═══ SELECTION ═══

# Wheel bearings



## freetofish (Sep 1, 2011)

OK mensus, its time to really check your wheel bearings... I blew the rear seal out of my boat trailer last Monday and luckly I was just about a mile from the lake... made a big mess with grease all over the tire rim and the rear of the trailer as well as some on the boat..I found that the Inside seal had just rusted from letting water in form some place and it just gave up. It chewed up a little on the hub as well as the spindle.. bummers... I was able to get a new hub and bearings not far from where I was but the thought of having to do that repair along side a busy highway is not something I would wish on anybody...Check and while your at it you about as well repack um.


----------



## nomowork (Sep 1, 2011)

Thanks for the reminder.

I have a brand new trailer for my salt water boat. I pump in grease after every salt water dunking.

I installed a brand new axle, bearings, etc. on my aluminum boat trailer just after buying it. I've had bearing failures before so a hundred something dollars for a brand new axle is cheap insurance for me.


----------



## S&amp;MFISH (Sep 3, 2011)

Everyone,on this note mat I interject here. Earlier this season I serviced my bearings and everything was fine. I noticed a little greas oozing from the dust cap,so last week before we went to LOZ ,I took the cap off and sealed it with "High Temp" RTV sealant. I neglected to do it to the other side,as I saw no problems to speak of. Well ,I decided to check that bearing today and found water in it. Cost me a day fishing to repair it. The moral is to seal the dust cap also,'cause water will find it's way in.


----------



## ditchen (Sep 3, 2011)

═══ DATA PROVIDED ═══

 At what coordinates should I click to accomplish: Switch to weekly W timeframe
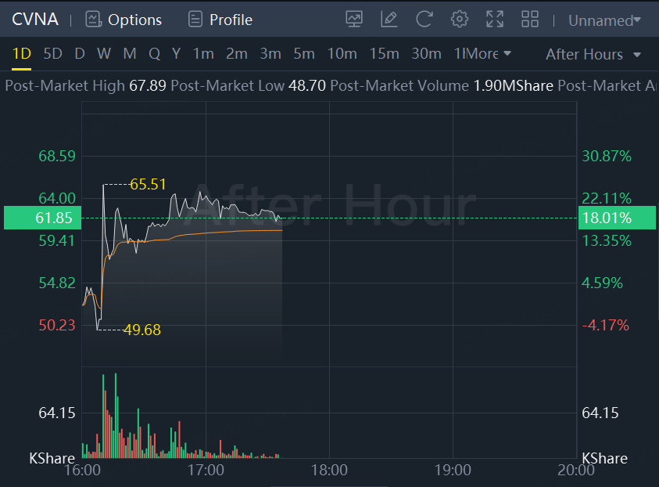(x=104, y=54)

═══

# WHAT TO DO
A – In the wheel bearings thread, what does nomowork do after every salt water dunking?
B – Using the wheel bearings thread, explain why S&MFISH recommends sealing the dust cap as well.
C – Continue the wheel bearings thread from the point where it stops.

# ANSWERS FOR THE EXERCISE
A – Pumps in grease.

B – S&MFISH sealed the dust cap on one side with high temp RTV sealant but skipped the other side. Later that unsealed bearing turned out to have water in it, and the repair cost a day of fishing. The reason given is that water will find its way in.

C –
I use bearing buddies and check them after 3 or 4 times after launching in the water. Or when one cover will just roll off and throws ya a reminder.


----------



## KRS62 (Sep 3, 2011)

I lost a bearing buddy and thought I could still head out for a gator hunt. (I took it slow.) I got to the ramp okay. I also got home okay, but kept noticing a burning smell. I tracked it down to the hub. 30 minutes after I got home the rim was too hot to touch! The bearing was mostly gone. I just rebuilt them 6 months ago, so not sure happened. 

Oh well, I planned on putting a whole new axle on it anyway.

KRS


----------



## Waterwings (Sep 4, 2011)

I always do a once-over look of the trailer to include bolts, tire pressure, straps, _and_ bearing grease, before every trip. Even though the longest trip I make around here is only about 22 miles round trip, and the shortest being 3 miles (round trip also), because we all know that sh!t happens.


----------



## basstender10.6 (Sep 4, 2011)

I pulled my boat out of the water for the season today. I checked over everything before the trip even though the trip was only 300 ft!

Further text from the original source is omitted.